WHAT YOU WILL DO:
For the word "agent", work out how many lines in the records below contain it and state that count alone.

Segment Start: RECORDED DATA

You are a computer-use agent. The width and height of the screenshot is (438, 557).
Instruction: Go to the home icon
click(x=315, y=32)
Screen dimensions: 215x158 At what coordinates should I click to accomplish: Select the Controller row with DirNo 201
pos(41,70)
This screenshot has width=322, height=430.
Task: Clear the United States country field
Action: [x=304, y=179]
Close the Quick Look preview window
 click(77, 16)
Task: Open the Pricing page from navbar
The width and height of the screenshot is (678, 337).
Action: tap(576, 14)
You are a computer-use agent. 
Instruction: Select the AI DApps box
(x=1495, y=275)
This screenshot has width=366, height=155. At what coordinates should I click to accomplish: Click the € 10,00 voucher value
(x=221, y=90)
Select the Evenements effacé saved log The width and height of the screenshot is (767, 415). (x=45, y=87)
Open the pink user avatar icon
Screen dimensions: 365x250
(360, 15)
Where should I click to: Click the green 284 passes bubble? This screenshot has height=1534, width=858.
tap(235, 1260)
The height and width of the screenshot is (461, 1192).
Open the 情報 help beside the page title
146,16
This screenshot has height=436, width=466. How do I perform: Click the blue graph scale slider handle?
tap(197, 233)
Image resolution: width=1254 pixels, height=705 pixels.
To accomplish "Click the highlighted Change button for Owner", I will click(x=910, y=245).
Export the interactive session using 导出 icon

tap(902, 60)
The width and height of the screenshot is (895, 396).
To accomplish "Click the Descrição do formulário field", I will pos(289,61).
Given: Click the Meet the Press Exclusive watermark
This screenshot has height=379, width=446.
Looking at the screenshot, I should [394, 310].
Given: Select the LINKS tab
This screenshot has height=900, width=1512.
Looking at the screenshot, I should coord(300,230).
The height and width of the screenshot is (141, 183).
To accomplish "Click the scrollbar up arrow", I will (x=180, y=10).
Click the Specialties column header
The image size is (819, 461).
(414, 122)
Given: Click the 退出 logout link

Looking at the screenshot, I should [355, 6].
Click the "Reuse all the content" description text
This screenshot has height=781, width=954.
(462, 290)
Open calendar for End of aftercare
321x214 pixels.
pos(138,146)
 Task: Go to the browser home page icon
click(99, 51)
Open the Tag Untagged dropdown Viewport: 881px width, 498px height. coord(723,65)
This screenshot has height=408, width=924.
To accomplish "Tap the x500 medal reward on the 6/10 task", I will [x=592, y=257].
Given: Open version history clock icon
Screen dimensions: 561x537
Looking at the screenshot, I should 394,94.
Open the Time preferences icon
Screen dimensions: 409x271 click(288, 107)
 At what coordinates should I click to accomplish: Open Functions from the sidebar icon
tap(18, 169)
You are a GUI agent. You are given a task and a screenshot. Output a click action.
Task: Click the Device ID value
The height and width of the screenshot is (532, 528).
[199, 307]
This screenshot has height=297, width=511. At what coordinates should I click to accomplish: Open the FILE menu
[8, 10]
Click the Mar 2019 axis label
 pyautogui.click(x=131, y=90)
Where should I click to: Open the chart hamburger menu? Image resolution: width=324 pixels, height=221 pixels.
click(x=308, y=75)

Segment End: RECORDED DATA

THE ANSWER:
3